In a normal electoral system, only one person can be president, but anyone can be a voter. The Russian system is the exact opposite. The president can be anyone — even Connie, Putin’s beloved Labrador retriever — but there can be only one voter: Prime Minister Vladimir Putin.

At the United Russia convention on Saturday, Putin put an end to the uncertainty surrounding the presidential race. Using his hand puppet, President Dmitry Medvedev, Putin essentially nominated himself for president.

“I would like to express my gratitude for the positive reaction to [Medvedev’s] proposal that I run for the office of Russian president,” he said.

In other words, Putin said, “I don’t give a damn about you and your elections.”

The tandem will remain in effect — only now the hand puppet will be prime minister, and his puppet master will return to the presidency.

Medvedev’s position has not changed. He never really was the president, and he will not be now either. And Finance Minister Alexei Kudrin, who had hoped to become prime minister, has resigned, reiterating that he would not serve in a government led by Medvedev. In other words, “Putin will appoint me Central Bank chairman.”

Because Putin’s ratings are twice as high as United Russia’s, he cleverly slipped free of that political deadweight by dumping the thankless responsibility of heading the “party of crooks and thieves” on Medvedev.

The most amazing thing is not the maneuver itself but that it happened this long before the December State Duma elections.
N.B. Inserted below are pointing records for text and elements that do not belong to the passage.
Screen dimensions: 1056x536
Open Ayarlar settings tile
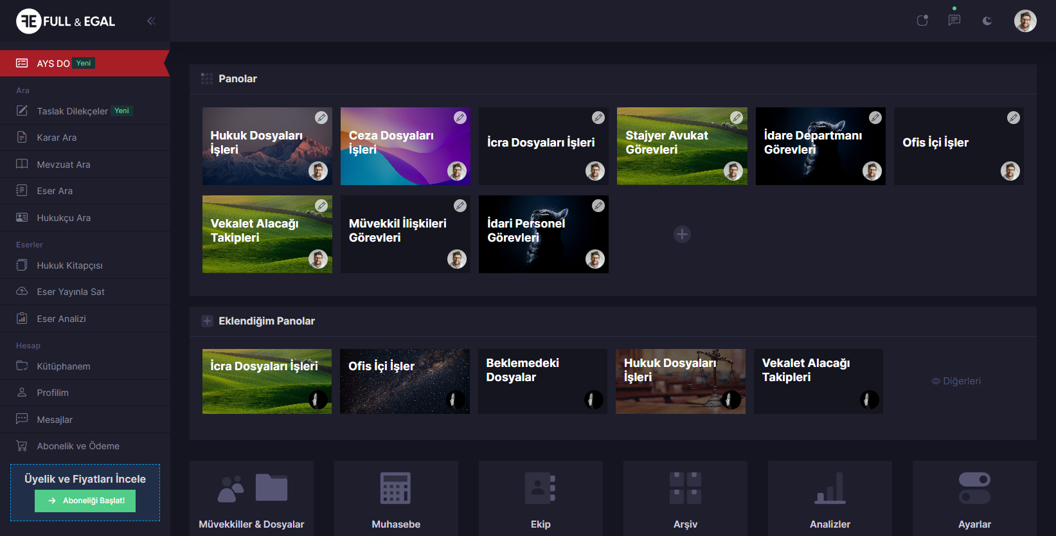(974, 498)
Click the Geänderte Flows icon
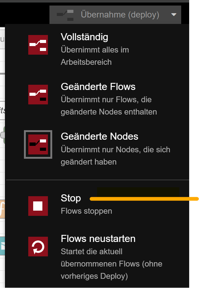The image size is (199, 288). [x=38, y=94]
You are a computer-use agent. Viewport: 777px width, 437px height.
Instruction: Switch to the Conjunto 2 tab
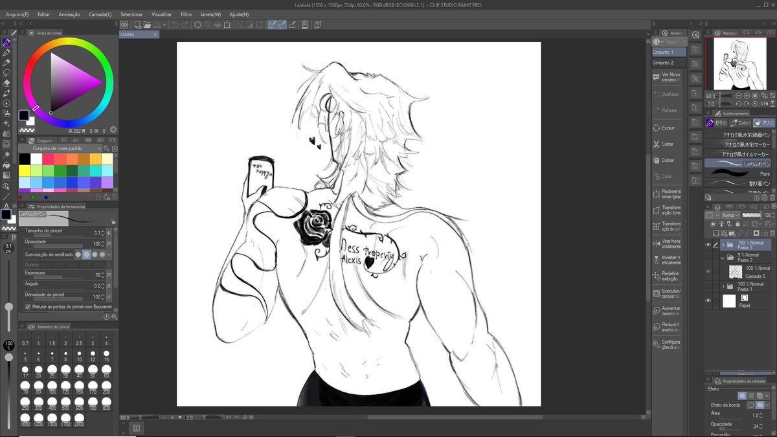pyautogui.click(x=666, y=62)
Obviously, Putin could not be happier with the present division of powers in which Medvedev is saddled with all the tedious and unpopular tasks, while he has unlimited time for rest and relaxation in his numerous official and unofficial residences around the country.

The only potential obstacle to this arrangement was Medvedev himself, who could have taken offense at being treated as a nobody. But Medvedev hurried to show that Putin could walk all over him, and Medvedev would take this treatment compliantly — and even smile at the same time.
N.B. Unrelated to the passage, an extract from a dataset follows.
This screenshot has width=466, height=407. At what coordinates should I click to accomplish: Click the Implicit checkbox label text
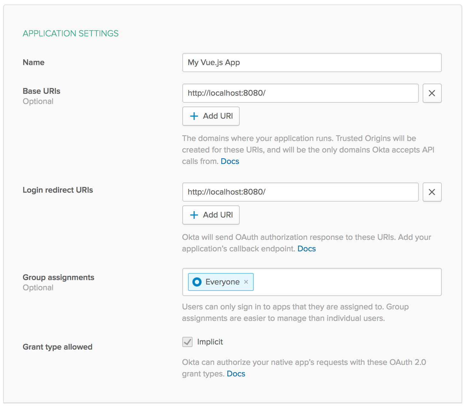coord(210,342)
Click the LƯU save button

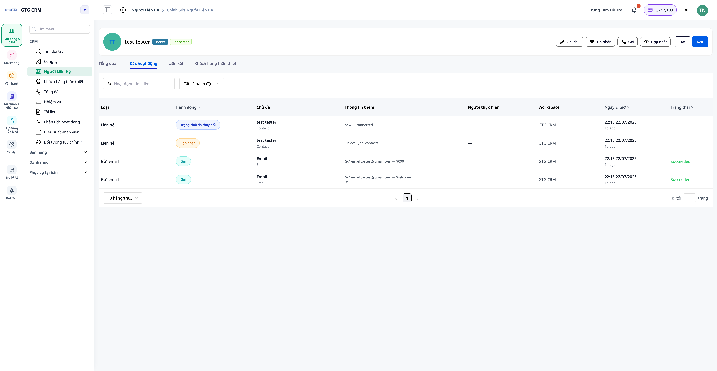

The current tandem could have lasted for one term, but not two. By the time Medvedev had served a second term, enough people could have come to believe he was the true president that he might have started acting like one — and therefore usurped Putin’s perpetual grasp on power. Judging from what just transpired, Medvedev had wanted a second term so badly that Putin decided to end the confusion — and Medvedev’s delusions —  earlier than December.

The tandem switch will have absolutely no repercussions on Moscow’s foreign relations.  I think that Putin has judged his foreign partners correctly. They are full of lofty words on human rights and democracy, but this is just talk.

The Russia that Putin will inherit in 2012 will differ greatly from the Russia he led when he first became president in 2000. The Pension Fund has a $30 billion deficit, and the budget will not balance with oil prices lower than $120 per barrel. The wealthy fear for their wealth, and the poor fear for their lives.

The only real strategic scheme that the Kremlin has any serious plans to implement is a project by the name of “Putin Forever.” Whether such a plan can work in a country where no other strategic project is allowed will become evident in five or six years.

Yulia Latynina hosts a political talk show on Ekho Moskvy radio.